Obriecht opened his first store in West Baltimore in 1978 when he was just 21. Cross Country Cycling Center was rebranded as Race Pace Bicycles with the opening of a third triathlon-oriented store in Ellicott City in 1984, and a number of expansions and moves followed throughout the ’90s. The Race Pace store count rose to four and the focus shifted from triathlon back to bikes. In 2010, a fifth store opened in downtown Baltimore, a market that Obriecht said he had looked at for years.

But despite a long history of change and growth, it was the recent move of Race Pace’s Ellicott City store that Obriecht said is his most extensive project to date.
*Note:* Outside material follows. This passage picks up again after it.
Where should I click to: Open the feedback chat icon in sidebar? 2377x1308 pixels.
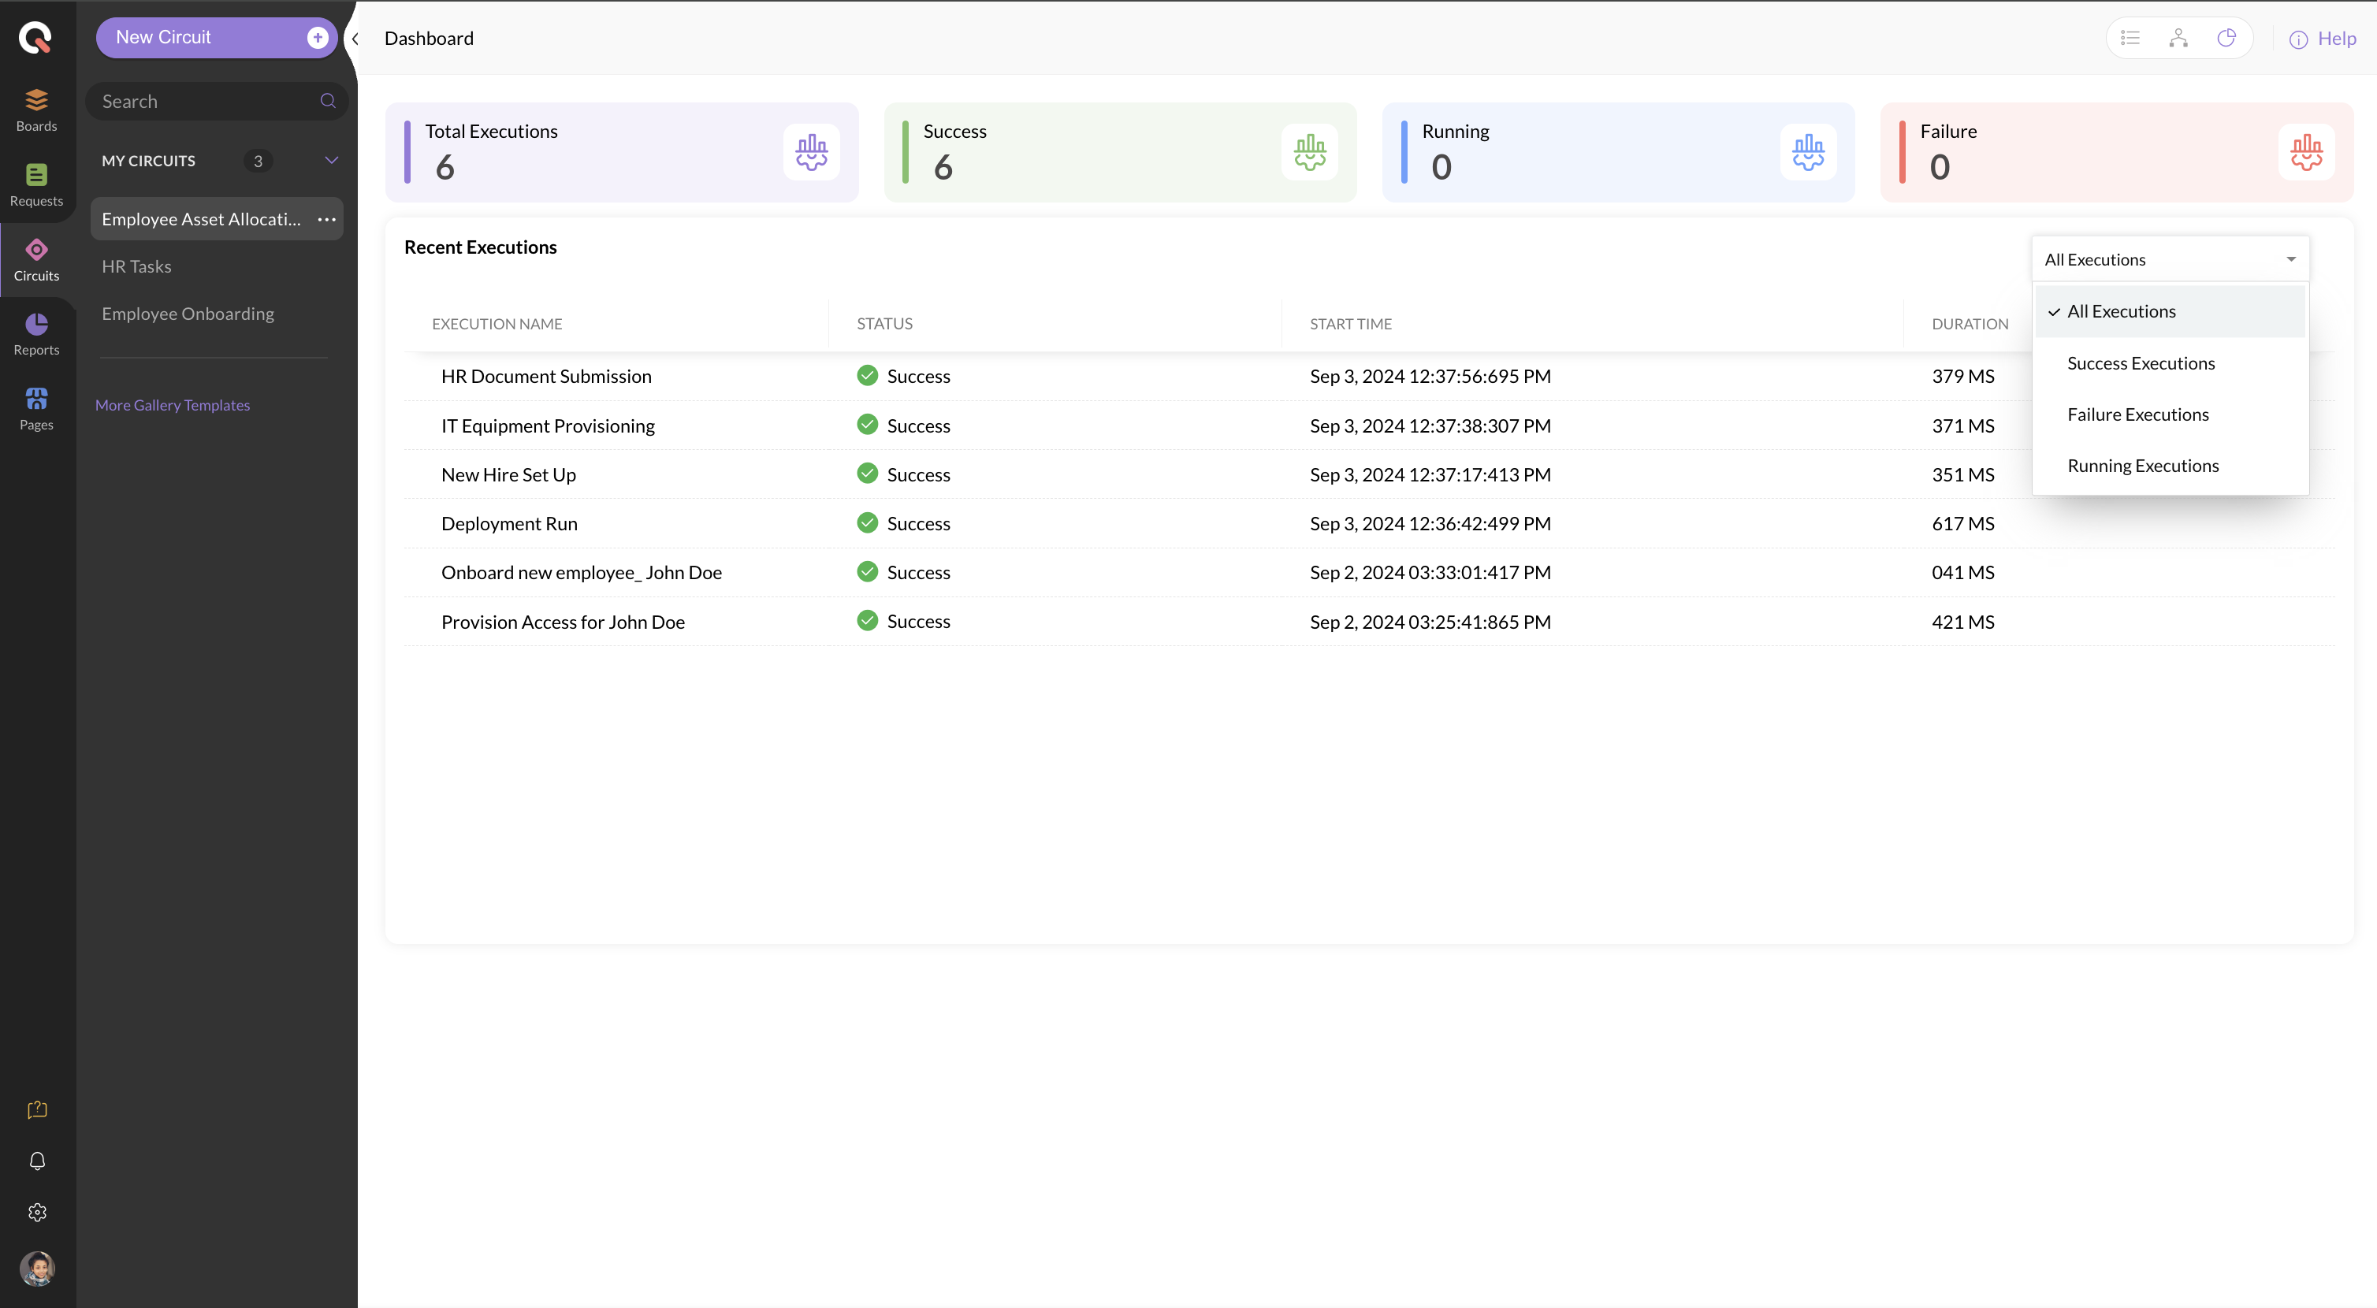37,1110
After learning that the strip mall where Race Pace Ellicott City was housed for 30 years would be torn down, Obriecht began looking for a new building to rent. Buying property wasn’t something he had initially considered, but commercial rentals were expensive and difficult to find. So in December 2012, Obriecht purchased a 7,000-square-foot warehouse that had previously been used to store excavating equipment.

He hired an architect and the building was gutted and remodeled inside and out. An additional 4,800 square feet of space was also added to the building. The process took more than 21 months — nearly a year longer than Obriecht had anticipated.
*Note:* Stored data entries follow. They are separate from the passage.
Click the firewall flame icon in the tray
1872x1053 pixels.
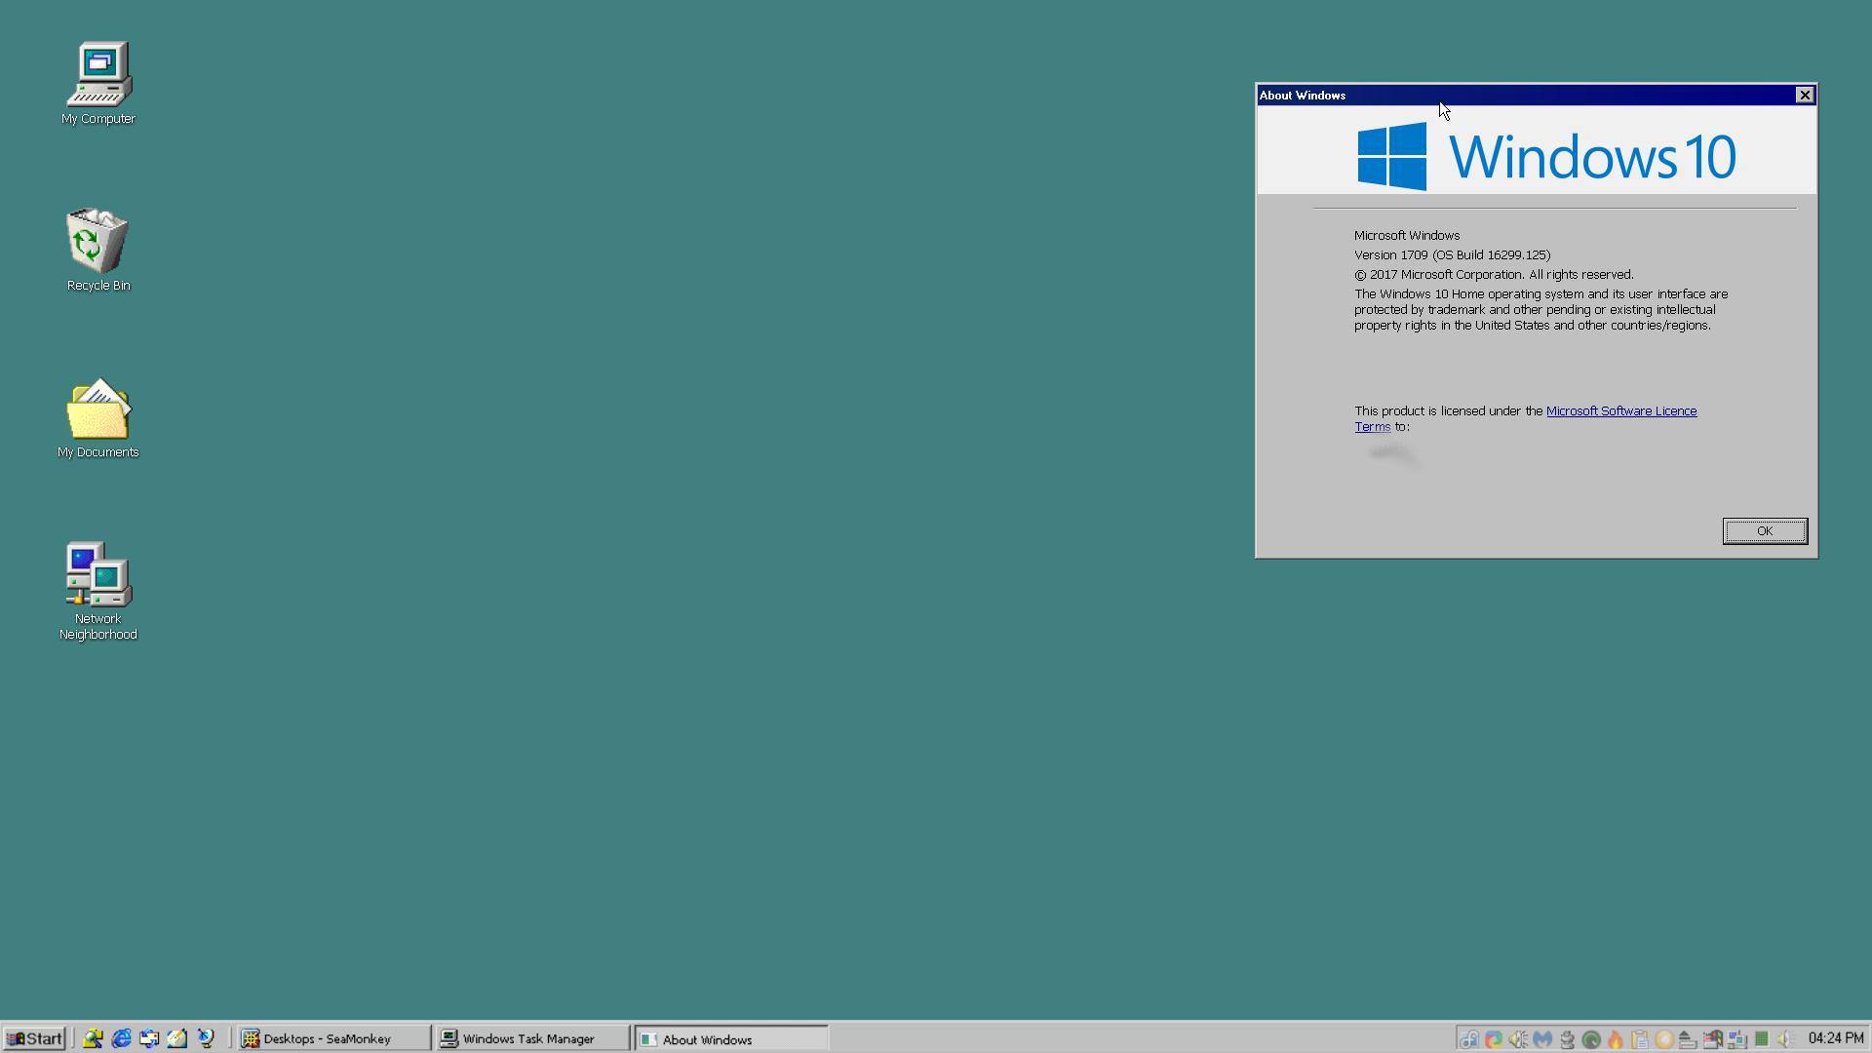coord(1616,1039)
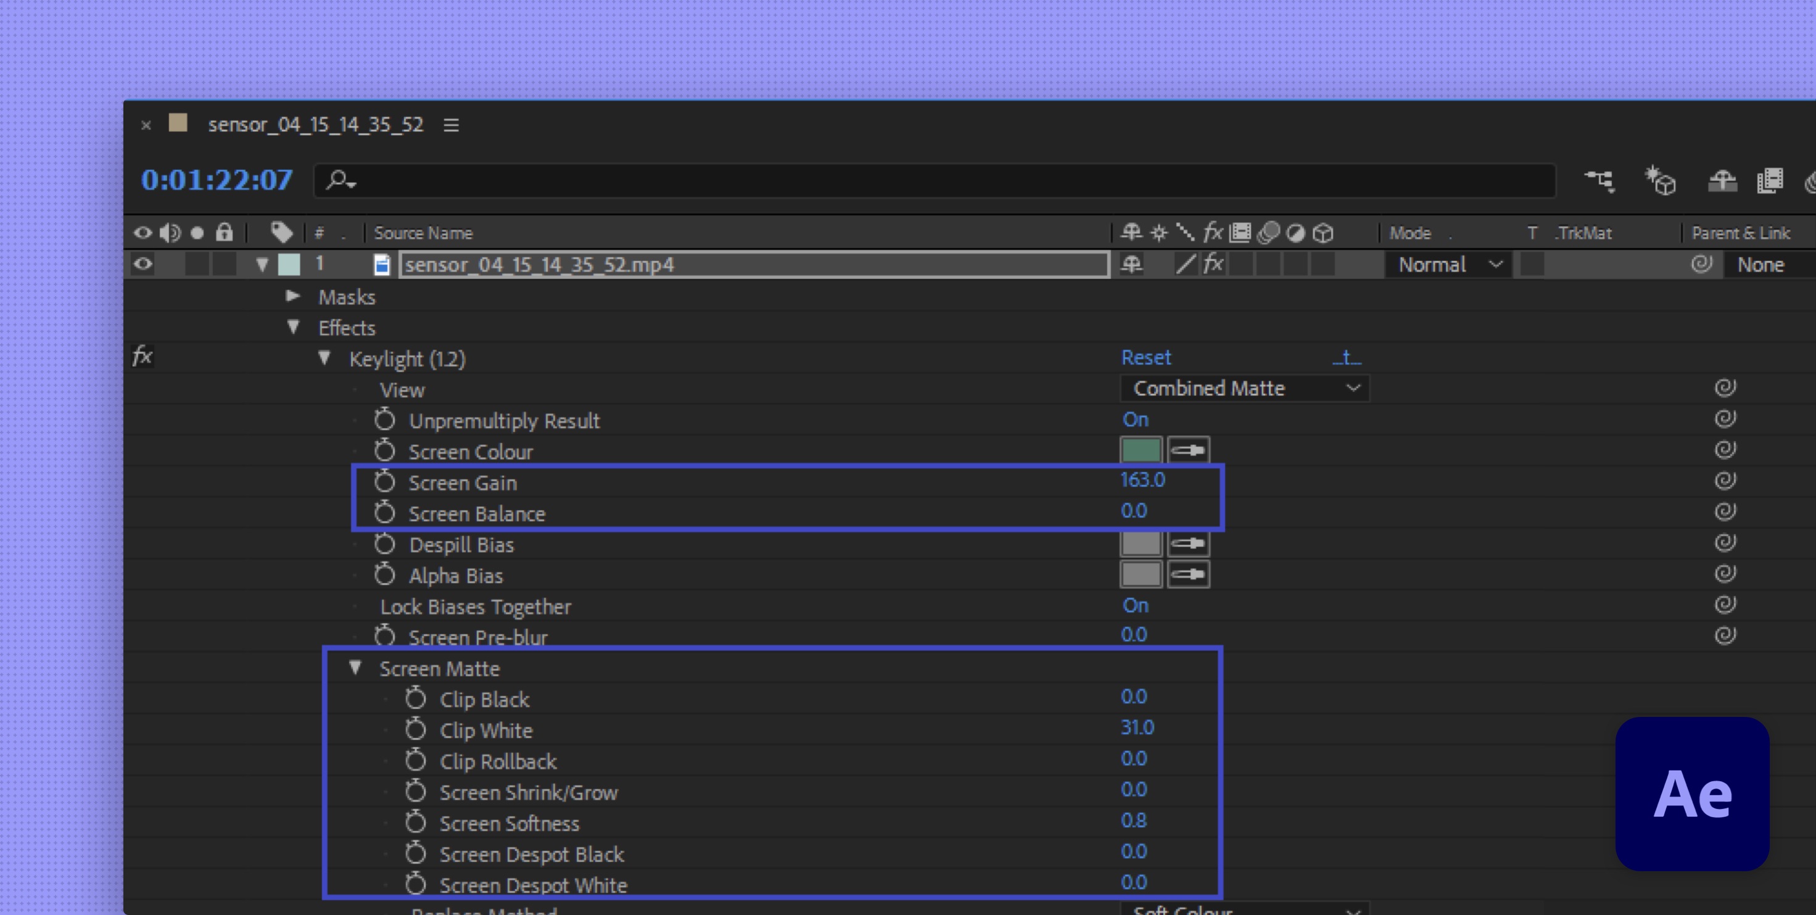Screen dimensions: 1816x915
Task: Click the Despill Bias eyedropper icon
Action: point(1189,544)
“I learned a lot of lessons this time around,” Obriecht said. “If I ever do this kind of thing again, my expectations about the time frame will be tempered.”

Race Pace Ellicott City opened in its new location in August, and currently has a staff of about 15. It is home to Race Pace’s women’s store, Bella Bikes, which originally opened in the first Ellicott City location in 2008.

“It was the first all-women’s bicycle store in the country. In the old space, it had a separate entrance and a large selection of bikes and apparel,” Obriecht said. “In the move, we’ve doubled its size and it’s a gorgeous space, maybe even a bit over the top. But it meets women’s shopping expectations, down to benches and lots of hooks in the fitting rooms and good lighting — stuff you might see at Nordstrom.”

Obriecht also said the new store has anywhere from 80 to 110 built women’s bikes on the floor — and that between all the Race Pace locations, there are around 600 women’s models available at any given time. “We want women to come and understand that while not every woman needs a women’s-specific model, we have a good selection built and available.” All five of Obriecht’s stores have dedicated women’s departments, with apparel merchandised on white hangers to set it apart.

Although he has been a Trek dealer since 1980, Obriecht said all five of his stores also sell a number of other brands to round out offerings and add character. Each store is allowed to “cherry-pick” brands like Cervélo, Felt, Kona, Parlee, Moots and others in order to best serve their respective markets and set them apart.

“You won’t find the same product selection in all the stores. One store caters more to the urban market, another has a strong mountain clientele, and touring is big in another,” Obriecht said. “We want to avoid the white-bread, cookie-cutter approach.”

Three of Obriecht ’s stores are at least 10,000 square feet in size, and that is not an accident. While Obriecht said he realizes that the industry trend is to shrink the retail footprint, he thinks that the positives of having large stores outweigh the negatives.

“Costs are higher with a larger space, and that can be a minus,” Obriecht said. “But when you walk into a Race Pace store, you should be able to find and buy anything you are looking for and not have to go buy it elsewhere — and that makes it worth it.”